Por supuesto, lanzar un ataque nuclear provocaría una guerra con la OTAN. Pero si Putin se siente acorralado, podría decidir que eso es preferible a las desastrosas consecuencias personales que probablemente seguirían a una derrota militar en Ucrania. En la medida en que la derrota supone una amenaza existencial para Putin, se hace evidente que la victoria de Ucrania en una guerra convencional puede no ser un final de partida factible. Antes de que eso ocurra, Putin ejercería la única opción que tiene: la nuclear. Por lo tanto, la clave para derrotar a Putin no está en el campo de batalla, sino en capacitar a los rusos para derrocarlo. Pero para ello, los medios de comunicación de los países democráticos deben distinguir primero entre la población rusa y el Kremlin.
Según un reciente informe del Royal United Services Institute del Reino Unido, la desastrosa invasión de Ucrania fue idea de destacados miembros del círculo íntimo de Putin, entre ellos el ministro de Defensa, Sergei Shoigu, y Valery Gerasimov, jefe del Estado Mayor. Como señala Amy Knight, citando una encuesta independiente del sitio de noticias ruso Meduza, la mayoría de los rusos quieren que la guerra termine. Los diplomáticos occidentales deberían insistir en que el público ruso no tiene la culpa de la guerra, y los medios de comunicación deberían considerar formas de ayudar a los rusos a entender que la caída de Putin no significa necesariamente su propia caída.
Como los autócratas reprimen la disidencia, suelen parecer más populares de lo que son. El emperador etíope Haile Selassie es un buen ejemplo. Durante sus cuatro décadas de gobierno, Selassie estuvo rodeado de leales y era aparentemente inmensamente popular. Pero como el periodista polaco Ryszard Kapuscinski documentó brillantemente en su libro de 1978 sobre la caída de Selassie, la lealtad de sus cortesanos cambió rápidamente después de que una hambruna y una inflación galopante desencadenaran una oleada de protestas públicas que debilitaron su régimen. El “emperador de emperadores” fue finalmente derrocado en un golpe militar en 1974.
Del mismo modo, el pueblo ruso podría alzarse contra el pequeño grupo de élites que lo ha oprimido, arrastrado a una guerra no deseada y destruido su economía. Un movimiento político de este tipo requeriría sin duda una planificación estratégica, pero sólo la caída de Putin puede liberar a Ucrania y Rusia de los grilletes del autoritarismo sin arriesgarse a una guerra nuclear.
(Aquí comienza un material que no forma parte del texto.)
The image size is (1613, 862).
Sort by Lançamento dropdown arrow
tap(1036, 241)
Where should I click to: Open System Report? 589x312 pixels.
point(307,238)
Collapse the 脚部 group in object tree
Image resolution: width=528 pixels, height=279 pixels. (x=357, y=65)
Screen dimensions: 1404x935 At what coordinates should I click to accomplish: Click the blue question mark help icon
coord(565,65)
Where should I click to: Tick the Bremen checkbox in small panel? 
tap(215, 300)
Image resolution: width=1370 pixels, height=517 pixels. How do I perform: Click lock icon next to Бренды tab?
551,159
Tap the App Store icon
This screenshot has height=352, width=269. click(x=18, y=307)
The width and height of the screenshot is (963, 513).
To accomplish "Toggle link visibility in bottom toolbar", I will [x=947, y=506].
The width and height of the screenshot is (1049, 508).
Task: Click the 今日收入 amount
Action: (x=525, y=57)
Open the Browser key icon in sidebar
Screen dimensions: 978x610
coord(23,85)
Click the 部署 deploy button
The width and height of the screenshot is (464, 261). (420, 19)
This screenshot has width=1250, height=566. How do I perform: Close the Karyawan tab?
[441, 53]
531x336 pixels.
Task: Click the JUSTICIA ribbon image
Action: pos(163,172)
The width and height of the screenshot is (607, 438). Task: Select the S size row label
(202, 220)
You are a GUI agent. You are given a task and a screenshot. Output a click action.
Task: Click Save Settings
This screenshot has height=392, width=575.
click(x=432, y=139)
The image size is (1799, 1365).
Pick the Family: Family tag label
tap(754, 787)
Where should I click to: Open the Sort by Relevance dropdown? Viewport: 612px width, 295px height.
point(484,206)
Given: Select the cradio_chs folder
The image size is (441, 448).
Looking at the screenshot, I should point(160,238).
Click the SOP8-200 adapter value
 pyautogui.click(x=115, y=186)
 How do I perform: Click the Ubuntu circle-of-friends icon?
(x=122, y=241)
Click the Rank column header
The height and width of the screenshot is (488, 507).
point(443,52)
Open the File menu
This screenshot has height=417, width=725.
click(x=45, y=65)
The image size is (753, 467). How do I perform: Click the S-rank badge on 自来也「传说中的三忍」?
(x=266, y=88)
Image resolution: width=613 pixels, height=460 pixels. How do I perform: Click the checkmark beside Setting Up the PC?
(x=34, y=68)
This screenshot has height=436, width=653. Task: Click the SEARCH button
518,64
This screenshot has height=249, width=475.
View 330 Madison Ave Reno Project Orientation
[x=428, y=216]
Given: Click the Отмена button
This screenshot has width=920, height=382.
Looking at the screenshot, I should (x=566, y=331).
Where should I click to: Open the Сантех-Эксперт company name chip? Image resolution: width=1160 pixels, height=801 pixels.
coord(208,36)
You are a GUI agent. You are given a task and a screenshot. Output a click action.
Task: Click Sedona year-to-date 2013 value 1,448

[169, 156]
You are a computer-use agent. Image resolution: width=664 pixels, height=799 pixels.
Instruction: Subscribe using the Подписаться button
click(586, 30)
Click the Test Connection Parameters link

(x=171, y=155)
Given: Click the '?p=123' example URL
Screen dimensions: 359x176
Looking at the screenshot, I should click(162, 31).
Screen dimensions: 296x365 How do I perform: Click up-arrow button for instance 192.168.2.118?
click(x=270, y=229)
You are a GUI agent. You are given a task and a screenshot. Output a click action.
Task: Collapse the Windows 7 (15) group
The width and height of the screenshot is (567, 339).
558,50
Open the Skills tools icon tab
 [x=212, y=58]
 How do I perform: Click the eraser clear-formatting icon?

Sin duda, el gobierno de Putin parece relativamente estable, dado que ni siquiera la rebelión del líder del Grupo Wagner, Yevgeny Prigozhin -el mayor desafío a su régimen hasta la fecha- pretendía derrocarle. Pero un viejo chiste de la época soviética ilustra el efecto distorsionador de la realidad del autoritarismo. José Stalin visita una escuela de Moscú y pregunta a un alumno: “¿Quién mató a César?”. El niño rompe a llorar inmediatamente y exclama: “Lo juro, yo no lo hice”. Stalin sale furioso del aula y exige explicaciones al profesor. El tembloroso educador defiende al alumno y le dice al dictador soviético: “Le conozco desde hace mucho tiempo y puedo asegurarle que no mató a César”.
Indignado, Stalin convoca al director de la escuela, que promete investigar el asunto y vuelve al día siguiente, confirmando la inocencia del chico. Stalin llama entonces al jefe del NKVD y expresa su furia por el incidente, exigiendo una investigación completa. El jefe de la policía secreta le asegura que llegará al fondo del asunto y, de hecho, le informa en un plazo de dos días. “El asunto está resuelto”, asegura a Stalin. “El chico ha confesado”.